TO DO
Write out the data once more, exactly as it reads.

DATASET
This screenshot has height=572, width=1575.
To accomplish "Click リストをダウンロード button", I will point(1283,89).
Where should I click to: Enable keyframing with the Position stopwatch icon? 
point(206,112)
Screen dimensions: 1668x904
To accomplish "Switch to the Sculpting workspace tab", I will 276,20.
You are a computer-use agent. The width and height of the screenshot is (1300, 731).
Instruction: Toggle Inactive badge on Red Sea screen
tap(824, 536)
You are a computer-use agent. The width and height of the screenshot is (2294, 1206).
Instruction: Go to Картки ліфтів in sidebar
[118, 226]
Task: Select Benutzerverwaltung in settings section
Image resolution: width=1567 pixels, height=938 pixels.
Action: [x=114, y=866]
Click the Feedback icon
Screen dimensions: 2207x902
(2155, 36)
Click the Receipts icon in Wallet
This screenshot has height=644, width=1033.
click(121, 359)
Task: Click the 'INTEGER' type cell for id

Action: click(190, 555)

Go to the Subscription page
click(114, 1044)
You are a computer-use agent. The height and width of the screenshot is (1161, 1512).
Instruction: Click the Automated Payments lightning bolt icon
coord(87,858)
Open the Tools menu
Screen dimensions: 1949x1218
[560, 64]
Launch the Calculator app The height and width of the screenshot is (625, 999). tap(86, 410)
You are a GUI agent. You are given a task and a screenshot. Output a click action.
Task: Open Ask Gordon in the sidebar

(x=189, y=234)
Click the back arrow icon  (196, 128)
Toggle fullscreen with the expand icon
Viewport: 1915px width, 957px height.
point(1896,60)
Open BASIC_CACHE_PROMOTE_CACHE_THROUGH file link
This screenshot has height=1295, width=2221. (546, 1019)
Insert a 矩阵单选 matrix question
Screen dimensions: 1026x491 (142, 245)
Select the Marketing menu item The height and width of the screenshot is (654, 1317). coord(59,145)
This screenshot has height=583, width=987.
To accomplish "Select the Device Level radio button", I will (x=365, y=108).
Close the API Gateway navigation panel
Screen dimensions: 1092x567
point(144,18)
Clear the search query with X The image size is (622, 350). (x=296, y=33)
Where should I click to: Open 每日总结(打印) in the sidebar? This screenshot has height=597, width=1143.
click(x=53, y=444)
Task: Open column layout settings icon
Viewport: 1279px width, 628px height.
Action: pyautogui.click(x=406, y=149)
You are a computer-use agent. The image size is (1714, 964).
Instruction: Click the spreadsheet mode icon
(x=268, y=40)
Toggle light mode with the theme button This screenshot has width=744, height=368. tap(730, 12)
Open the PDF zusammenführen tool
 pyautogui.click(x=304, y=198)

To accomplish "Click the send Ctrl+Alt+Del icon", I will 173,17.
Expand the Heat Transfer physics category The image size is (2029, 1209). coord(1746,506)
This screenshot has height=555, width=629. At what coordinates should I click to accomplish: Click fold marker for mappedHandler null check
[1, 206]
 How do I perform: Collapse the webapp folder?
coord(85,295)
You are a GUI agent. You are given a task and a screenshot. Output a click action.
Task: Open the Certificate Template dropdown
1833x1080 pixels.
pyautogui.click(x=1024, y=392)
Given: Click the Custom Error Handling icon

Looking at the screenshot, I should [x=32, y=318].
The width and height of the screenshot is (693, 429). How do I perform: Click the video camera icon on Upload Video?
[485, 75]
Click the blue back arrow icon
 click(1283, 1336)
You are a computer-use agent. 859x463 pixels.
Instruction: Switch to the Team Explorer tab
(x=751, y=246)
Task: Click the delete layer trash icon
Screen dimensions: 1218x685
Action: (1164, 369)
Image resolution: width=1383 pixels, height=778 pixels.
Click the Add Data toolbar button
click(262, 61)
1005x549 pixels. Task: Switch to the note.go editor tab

WRITTEN REPLY
This screenshot has height=572, width=1575.
To accomplish "Click リストをダウンロード button", I will point(1283,89).
Where should I click to: Enable keyframing with the Position stopwatch icon? 
point(206,112)
Screen dimensions: 1668x904
To accomplish "Switch to the Sculpting workspace tab", I will 276,20.
You are a computer-use agent. The width and height of the screenshot is (1300, 731).
Instruction: Toggle Inactive badge on Red Sea screen
tap(824, 536)
You are a computer-use agent. The width and height of the screenshot is (2294, 1206).
Instruction: Go to Картки ліфтів in sidebar
[118, 226]
Task: Select Benutzerverwaltung in settings section
Image resolution: width=1567 pixels, height=938 pixels.
Action: [x=114, y=866]
Click the Feedback icon
Screen dimensions: 2207x902
(2155, 36)
Click the Receipts icon in Wallet
This screenshot has height=644, width=1033.
click(121, 359)
Task: Click the 'INTEGER' type cell for id

Action: click(190, 555)

Go to the Subscription page
click(114, 1044)
You are a computer-use agent. The height and width of the screenshot is (1161, 1512).
Instruction: Click the Automated Payments lightning bolt icon
coord(87,858)
Open the Tools menu
Screen dimensions: 1949x1218
[560, 64]
Launch the Calculator app The height and width of the screenshot is (625, 999). tap(86, 410)
You are a GUI agent. You are given a task and a screenshot. Output a click action.
Task: Open Ask Gordon in the sidebar

(x=189, y=234)
Click the back arrow icon  (196, 128)
Toggle fullscreen with the expand icon
Viewport: 1915px width, 957px height.
point(1896,60)
Open BASIC_CACHE_PROMOTE_CACHE_THROUGH file link
This screenshot has height=1295, width=2221. (546, 1019)
Insert a 矩阵单选 matrix question
Screen dimensions: 1026x491 (142, 245)
Select the Marketing menu item The height and width of the screenshot is (654, 1317). coord(59,145)
This screenshot has height=583, width=987.
To accomplish "Select the Device Level radio button", I will (x=365, y=108).
Close the API Gateway navigation panel
Screen dimensions: 1092x567
point(144,18)
Clear the search query with X The image size is (622, 350). (x=296, y=33)
Where should I click to: Open 每日总结(打印) in the sidebar? This screenshot has height=597, width=1143.
click(x=53, y=444)
Task: Open column layout settings icon
Viewport: 1279px width, 628px height.
Action: pyautogui.click(x=406, y=149)
You are a computer-use agent. The image size is (1714, 964).
Instruction: Click the spreadsheet mode icon
(x=268, y=40)
Toggle light mode with the theme button This screenshot has width=744, height=368. tap(730, 12)
Open the PDF zusammenführen tool
 pyautogui.click(x=304, y=198)

To accomplish "Click the send Ctrl+Alt+Del icon", I will 173,17.
Expand the Heat Transfer physics category The image size is (2029, 1209). coord(1746,506)
This screenshot has height=555, width=629. At what coordinates should I click to accomplish: Click fold marker for mappedHandler null check
[1, 206]
 How do I perform: Collapse the webapp folder?
coord(85,295)
You are a GUI agent. You are given a task and a screenshot. Output a click action.
Task: Open the Certificate Template dropdown
1833x1080 pixels.
pyautogui.click(x=1024, y=392)
Given: Click the Custom Error Handling icon

Looking at the screenshot, I should [x=32, y=318].
The width and height of the screenshot is (693, 429). How do I perform: Click the video camera icon on Upload Video?
[485, 75]
Click the blue back arrow icon
 click(1283, 1336)
You are a computer-use agent. 859x463 pixels.
Instruction: Switch to the Team Explorer tab
(x=751, y=246)
Task: Click the delete layer trash icon
Screen dimensions: 1218x685
Action: (1164, 369)
Image resolution: width=1383 pixels, height=778 pixels.
Click the Add Data toolbar button
click(262, 61)
1005x549 pixels. Task: Switch to the note.go editor tab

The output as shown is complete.